We recorded the muscle activity of the bilateral EO, IO, TrA, RA, LES, and LM muscles using surface EMG. We determined the patients’ position and the testing protocol based on previous studies (18). We positioned electrodes on the abdominal muscles (EO, IO, TrA, and RA muscles) according to McGill (19). We placed the electrodes on the LES muscles by positioning them 4cm laterally from the L4 spinous process at the level of the iliac crest (20). For the LM muscles, we placed the electrodes above the posterior superior iliac spine on the spinous processes of the lumbar and sacral vertebrae (21, 22). We verified the quality of the EMG signal to ensure correct electrode placement (23), and used reference voluntary contractions (%RVCs) to normalize muscle activation. We collected the raw EMG data using the wireless EMG system TeleMyo 2400R which was connected to a Noraxon Myosystem 1200 unit (Noraxon, Scottsdale, AZ, USA) with a sampling rate of 1000 Hz. The mean activities of the muscles were expressed as the percentage of RVC. We calculated the ratios of muscle activation as the % RVCs of IO relative to RA (IO/RA ratio), TrA relative to RA (TrA/RA ratio), and LM relative to LES (LM/LES ratio).

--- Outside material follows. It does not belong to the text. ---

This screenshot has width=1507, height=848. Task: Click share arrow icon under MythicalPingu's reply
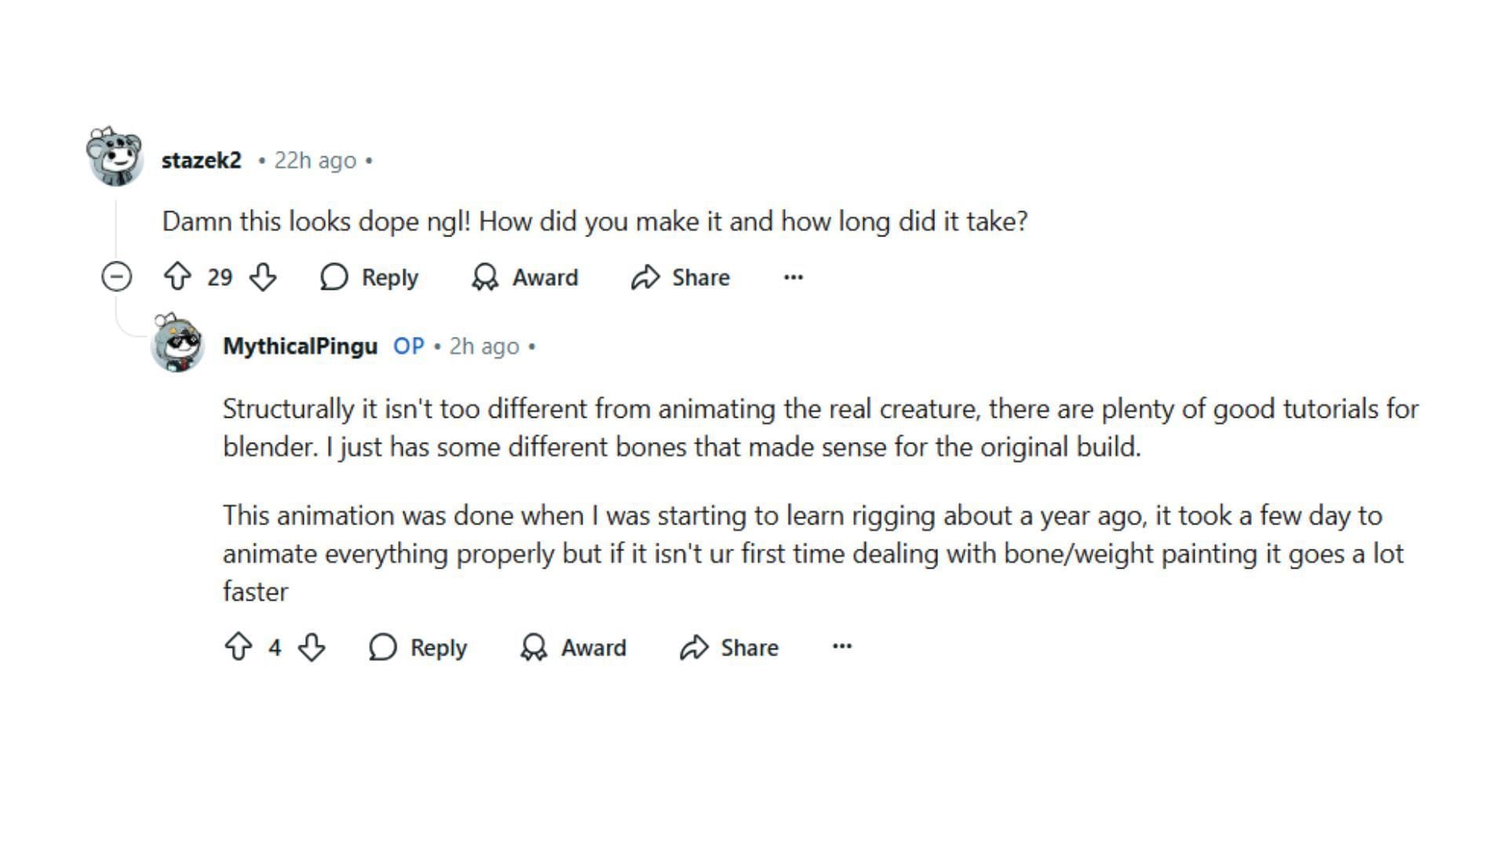pyautogui.click(x=694, y=647)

We measured the pain intensity using a visual analog scale (VAS) and evaluated the LBP-correlated functional disability using the Oswestry Disability Index (ODI). The pain and disability levels were assessed at T0 (initial), T1 (after four weeks), and T2 (after 12 weeks).
Statistical analysis
We performed all the statistical analyses with SPSS version 22.0 (SPSS Korea Data Solution Inc., Seoul, Korea). We used Wilcoxon’s signed-ranks tests to compare the muscle thickness ratio, the sEMG data, the disability level, and the pain intensity of the subjects before and after training; and Mann-Whitney U tests to identify any significant difference in the baseline data between the two groups. We also used a repeated-measures analysis of variance (rm-ANOVA) to determine the presence of a temporary interaction of the three different measures within each group. We presented the three epidemiologic and measured variables and two explanatory variables of symptom in a regression analysis of each group. Statistical significance was considered at p < 0.05.